The only people with worse poll numbers than President Donald Trump are the political media that cover him. We, the journalists, are in a crisis: of credibility, importance, and engulfed by an economy of attention that will replace us with Claude or influencer. Traditional reporting skills: storytelling, man-on-the-street interviews, even “investigative” language, are the template for the modern TikToker. But it is the process of journalism – checking the facts, waiting for opinions, leaning in different situations on feelings, or even leading with curiosity in general – which is becoming a lonely movement, competing for attention from an audience that is increasingly influenced by strong emotions.
I look forward to my new episode, America, Reallyit will be different. As the country heads into the 2026 midterms and the first open presidential primary in a decade, it feels like the first steps of a new story for a changing nation. Emerging societies, artificial intelligence, a rapidly changing labor economy, and the growing risk of global conflict — all things that should have been front and center in the last presidential election — can now no longer be ignored. The question of “who do we want to be?” it’s clear, and answering it will require the kind of journalism that prioritizes the messy over the clean.
In a decade in political journalism, I’ve gone to 30-plus states and covered elections big and small, hoping to do just that. As a political journalist and host of Run-Up podcast at the New York Times, I sought to expand the Times’ coverage of Black voters, Residents of the Westand evangelists – communities I felt confident in were underrepresented. I was the lead reporter for the presidential campaigns of Senator Elizabeth Warren and then Vice President Kamala Harristo investigate values and borders of representation. I found a niche that makes trending stories about Trump voters, either for attend public meetings or to go community events (like Trumpstock; “Woodstock for Trump fans,” or The Turning Point Adventures of Charlie Kirk) to hear from his constituents directly.

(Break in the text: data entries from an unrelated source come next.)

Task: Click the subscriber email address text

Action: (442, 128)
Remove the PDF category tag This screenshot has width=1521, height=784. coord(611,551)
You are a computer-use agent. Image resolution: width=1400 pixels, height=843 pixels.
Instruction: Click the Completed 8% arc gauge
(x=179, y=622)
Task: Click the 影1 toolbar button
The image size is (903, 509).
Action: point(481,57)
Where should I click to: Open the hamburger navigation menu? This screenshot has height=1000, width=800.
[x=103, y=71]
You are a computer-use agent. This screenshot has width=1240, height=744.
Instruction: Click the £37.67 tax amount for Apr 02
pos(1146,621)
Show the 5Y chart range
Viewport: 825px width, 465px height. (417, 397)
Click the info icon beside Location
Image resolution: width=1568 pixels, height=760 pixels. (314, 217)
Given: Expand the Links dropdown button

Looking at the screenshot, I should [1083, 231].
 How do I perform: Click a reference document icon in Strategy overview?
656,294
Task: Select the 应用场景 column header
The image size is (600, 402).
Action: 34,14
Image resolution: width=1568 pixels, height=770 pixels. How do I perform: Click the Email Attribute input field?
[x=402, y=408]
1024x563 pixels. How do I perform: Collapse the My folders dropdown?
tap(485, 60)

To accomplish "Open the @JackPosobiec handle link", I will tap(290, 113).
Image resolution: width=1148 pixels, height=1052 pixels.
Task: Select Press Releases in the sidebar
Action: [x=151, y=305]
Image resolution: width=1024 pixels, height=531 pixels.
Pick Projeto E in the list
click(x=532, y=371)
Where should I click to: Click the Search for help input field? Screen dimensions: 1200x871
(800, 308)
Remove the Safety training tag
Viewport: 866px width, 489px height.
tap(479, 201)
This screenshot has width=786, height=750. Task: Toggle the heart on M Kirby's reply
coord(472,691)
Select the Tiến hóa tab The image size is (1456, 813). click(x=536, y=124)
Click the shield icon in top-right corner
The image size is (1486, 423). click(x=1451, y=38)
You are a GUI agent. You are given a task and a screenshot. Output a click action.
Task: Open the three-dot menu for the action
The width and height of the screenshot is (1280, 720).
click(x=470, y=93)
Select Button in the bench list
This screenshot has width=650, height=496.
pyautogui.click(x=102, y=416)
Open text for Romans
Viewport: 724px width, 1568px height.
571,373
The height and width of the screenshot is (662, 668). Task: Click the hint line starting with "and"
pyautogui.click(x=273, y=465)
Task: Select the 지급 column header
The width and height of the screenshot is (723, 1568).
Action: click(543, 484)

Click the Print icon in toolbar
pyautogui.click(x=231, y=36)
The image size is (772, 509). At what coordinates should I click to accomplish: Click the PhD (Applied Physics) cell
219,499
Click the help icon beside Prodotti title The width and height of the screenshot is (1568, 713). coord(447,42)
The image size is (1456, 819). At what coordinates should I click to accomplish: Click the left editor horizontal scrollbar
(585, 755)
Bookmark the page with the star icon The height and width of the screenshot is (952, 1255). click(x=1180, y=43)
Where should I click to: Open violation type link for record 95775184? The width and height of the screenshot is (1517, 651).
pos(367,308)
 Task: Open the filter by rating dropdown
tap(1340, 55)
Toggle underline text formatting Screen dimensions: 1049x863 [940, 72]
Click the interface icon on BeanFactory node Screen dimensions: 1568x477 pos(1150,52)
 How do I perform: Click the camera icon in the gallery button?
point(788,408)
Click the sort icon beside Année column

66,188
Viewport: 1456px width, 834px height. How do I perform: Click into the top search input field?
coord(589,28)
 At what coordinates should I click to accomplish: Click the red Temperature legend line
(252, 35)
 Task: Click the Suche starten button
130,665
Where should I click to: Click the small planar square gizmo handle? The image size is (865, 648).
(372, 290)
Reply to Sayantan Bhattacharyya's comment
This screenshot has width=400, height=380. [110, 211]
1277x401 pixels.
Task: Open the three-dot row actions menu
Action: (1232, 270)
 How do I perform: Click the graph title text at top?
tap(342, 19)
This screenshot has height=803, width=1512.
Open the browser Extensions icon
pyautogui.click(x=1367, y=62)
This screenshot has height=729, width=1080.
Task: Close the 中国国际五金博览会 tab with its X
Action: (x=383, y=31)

And what I discovered most was a country that was more politically stable than it is often given credit for. Working class people who didn’t need the latest revised figures from the Bureau of Labor Statistics to know that the economy was slowing down. Voters who couldn’t name abuse – but intuitively understood that Parliament was more extreme than ever. Voters who more or less agreed that the mere prospect of a Biden-Trump repeat in 2024 was a reflection of a political system that is completely unconstrained by the desires of its citizens. The whole “split” narrative came from the process of organizing those views into Red Team and Blue Team. It was not original.
By removing Donald Trump from the center of the political debate, I think it allows us to see the new story more clearly. I have always believed that this president, while an actor with unique powers and unique electoral qualities, has used a political system whose distance from the concerns of most Americans made it more vulnerable to exploitation. And it is only in shifting our focus, from the concerns of elected officials and industry elites and the media that follow them to the general electorate, that we political journalists see that distance more clearly.
America, Really will seek to see the country with such diversity of opinion. I joined Vox last year because I want to cut through the noise, promote voices that political journalism has not typically promoted, and help audiences understand the issues that matter most in American politics today. With this new show, we want to create a weekly space to think about the people and ideas that are leading the country’s future after Trump — and prepare us for the 2028 election.
Some of the questions I want to explore include: How big is the Republican wing against the Iran war? What are the effects of growing social isolation on politics, which has long been a community activity? Is this the first Democratic primary in which the Black vote will not be decisive? How will Americans’ distaste for Israel play out in the polls? What?
In our first episode, continue now YouTube and wherever you get your podcastsCommentator Nate Silver and culture anchor Hunter Harris discuss the premise of the show – Is a politics show without Trump even possible? — and the political and cultural factors that will shape our post-Trump future. Later, the show will feature interviews with experts, elected officials and local journalists, who will appear regularly on the podcast through a partnership with Report for America, a national service program that places budding journalists in local newsrooms across the country to report on issues that are not being covered.
The goal is to model something different: a new way of understanding the country that the Trump era has distorted. Not because this president does not reflect who we are, but because the political system makes it flat. And while the White House can rule without public opinion in mind, candidates don’t have that luxury. The American public is back in the middle of the conversation. The 2026 midterm elections, and the 2028 presidential election, will force a reset that has been avoided since Trump dropped the gold standard more than a decade ago.
Finally, there will be a post-Trump future. Let’s write together.